Molte specie animali si aggregano in fitte colonie e i loro modo di gestire lo spazio fornisce indizi su come quest'ultime sono influenzate da vari fattori ecologici, tra cui predazione, regolazione della temperatura o trasmissione di malattie. Per molti animali è per esempio vantaggioso vivere vicini agli altri conservando però una certa indipendenza. Pensiamo ai pinguini e ad altri uccelli, soprattutto marini, che si riuniscono in grosse colonie per nidificare lungo le coste.
Anche alcuni mammiferi marini fanno la stessa cosa: i pinnipedi (foche, otarie, trichechi), infatti, si danno appuntamento per partorire e allevare i loro cuccioli lungo tratti di spiaggia. A tal proposito, un team di ricercatori ha scoperto che gli esemplari di foca comune (Phoca vitulina) tendono però a distanziarsi maggiormente rispetto a quelli di foca grigia (Halichoerus grypus) per ridurre il rischio di malattie. I risultati dello studio sono stati pubblicati sulla rivista Royal Society Open Science.
Nel corso della recente pandemia globale, l'umanità ha acquisito familiarità con l'idea del distanziamento sociale che consisteva nel mantenimento di un certo spazio tra un individuo e l'altro per ridurre le possibilità di diffusione del virus. In questa nuova ricerca, il team di ricercatori si è chiesto se alcune specie oceaniche attuassero strategie simili. Per scoprirlo, si è avventurato sulle rive del Mare di Wadden olandese, nella parte sud-orientale del Mare del Nord, per studiare il comportamento delle foche.
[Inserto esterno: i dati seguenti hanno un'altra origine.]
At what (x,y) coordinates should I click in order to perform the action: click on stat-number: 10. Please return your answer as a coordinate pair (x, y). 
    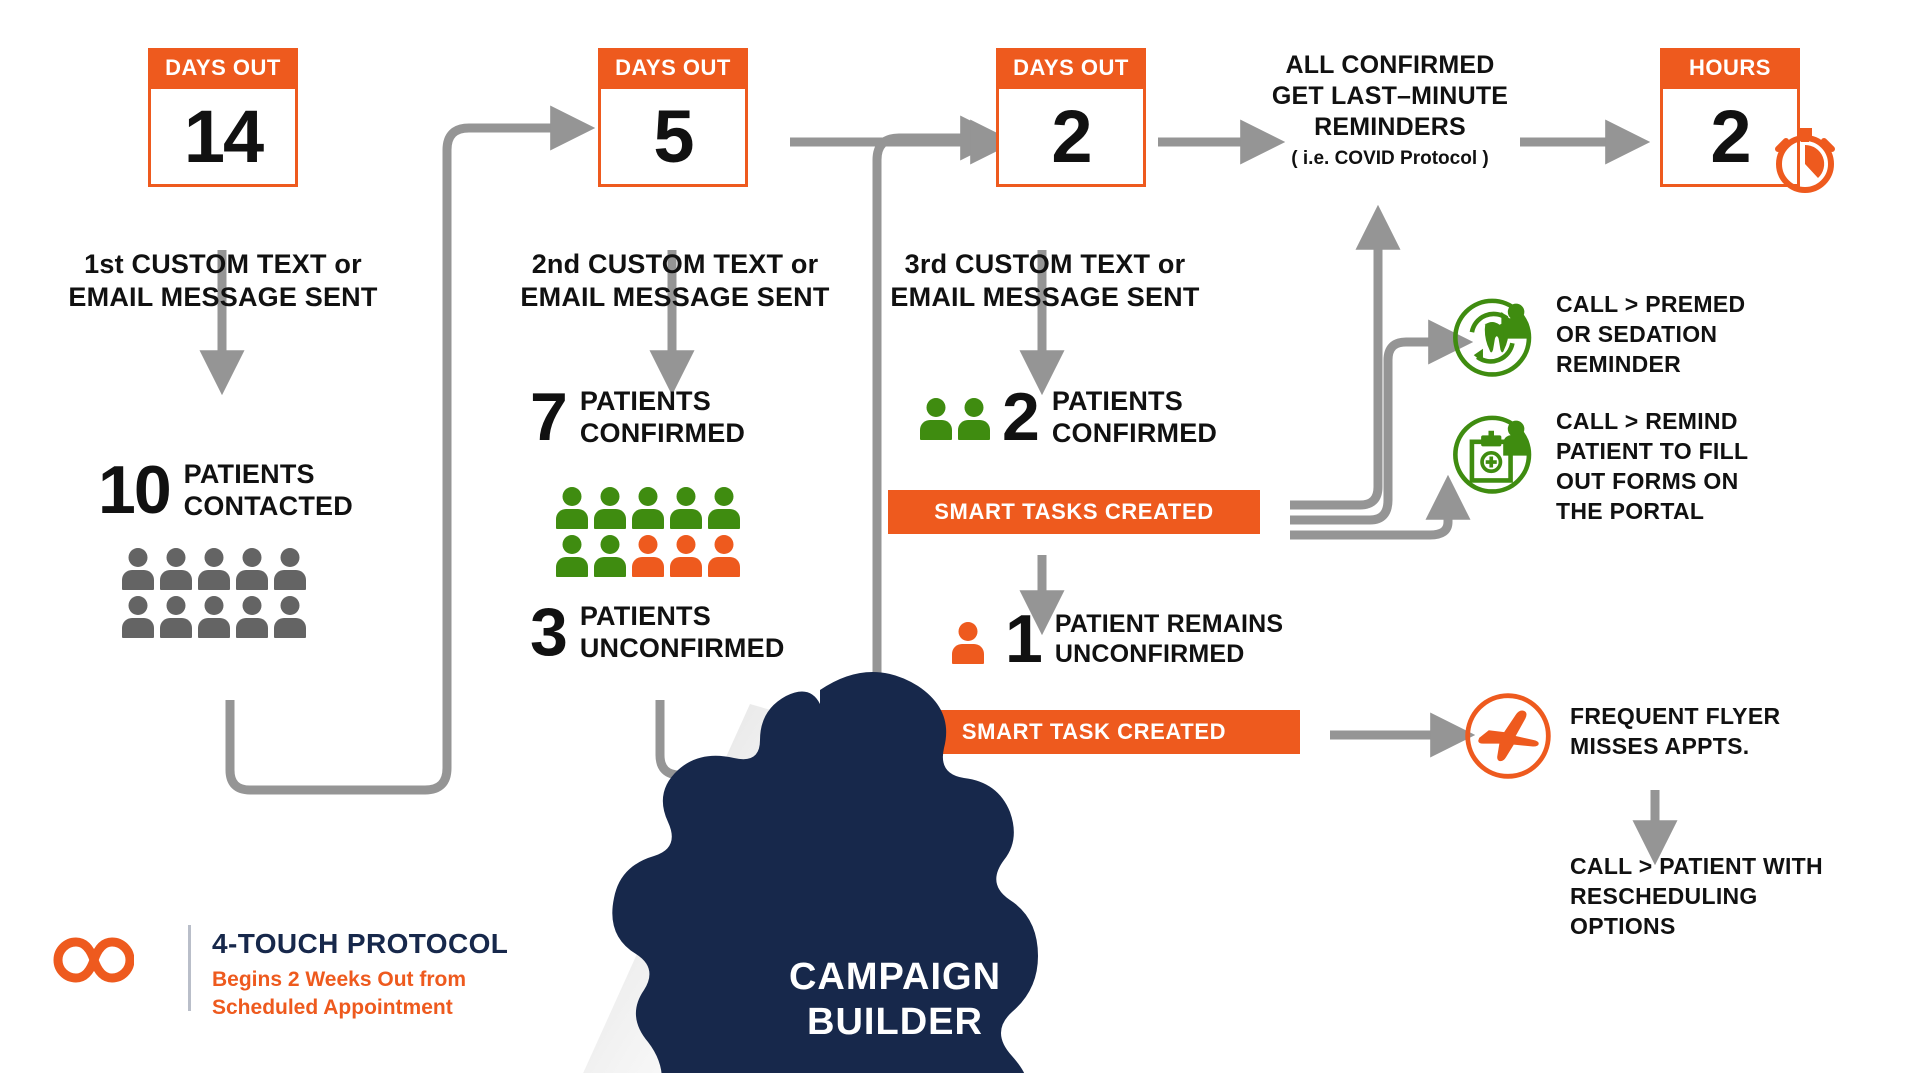
    Looking at the image, I should click on (135, 490).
Tali coste sono frequentate principalmente da due specie: la foca comune e la foca grigia. Utilizzando immagini aeree, i ricercatori hanno quindi esaminato i modelli di distribuzione delle colonie sulla terraferma e hanno notato che le foche grigie tendono a riunirsi a una certa distanza dalla riva, mentre le foche comuni preferiscono restare nelle vicinanze dell'acqua. Hanno anche scoperto che quest'ultime mantengono circa il doppio della distanza l'una dall'altra rispetto alle foche grigie.
Poiché in natura nulla avviene per caso, i ricercatori hanno voluto far luce su tale differenza comportamentale e hanno scoperto che le foche comuni tendono a cadere vittime di epidemie di cimurro delle focene (PDV), un virus che colpisce i pinnipedi, in particolare le foche, i cui segni clinici dell’infezione comprendono difficoltà respiratorie, febbre e sintomi nervosi. L'infezione in questione è molto pericolosa perché al livello respiratorio crea danni talmente tanto gravi da impedire alle foche di immergersi in acqua. Inoltre, le femmine infette durante la gravidanza tendono ad abortire.
Nel corso degli ultimi 30 anni, le foche comuni hanno affrontato già due epidemie causate dal PDV che hanno comportato un drammatico declino delle loro popolazioni. Le foche grigie, invece, non sono state colpite così pesantemente, perché generalmente sopravvivono a tali infezioni. Considerato ciò, il team di ricercatori ipotizza che il motivo per il quale gli individui di foche comuni siano così tanto distanziati gli uni dagli altri rifletta una forma di allontanamento sociale avente lo scopo di ridurre le possibilità di infezione durante le epidemie.
Il contagio avviene infatti tramite le vie respiratorie ed essudati orali, respiratori e oculari, ma viene favorito anche dal cambiamento climatico. L'aumento delle temperature sta causando lo scioglimento dei ghiacci rimuovendo, così, barriere fisiche che un tempo impedivano il contatto tra specie diverse. Inoltre, la perdita di ghiaccio favorisce lo spostamento dei grossi mammiferi marini, foche comprese, intenti a cercare nuovi habitat.
In questo modo si sono aperti nuovi corridoi ecologici che hanno facilitato il contatto tra foche di specie diverse diffondendo malattie infettive, PDV compreso. È evidente che la situazione è estremamente rischiosa e che, come al solito, anche in questo caso la causa del problema è legata alle attività umane. È bene muoversi il prima possibile per limitare i danni e panificare piani di gestione efficaci atti alla conservazione della foca comune e di tutti i pinnipedi a rischio. Solo in questo modo si può sperare di proteggere questi splendidi animali da nuove epidemie.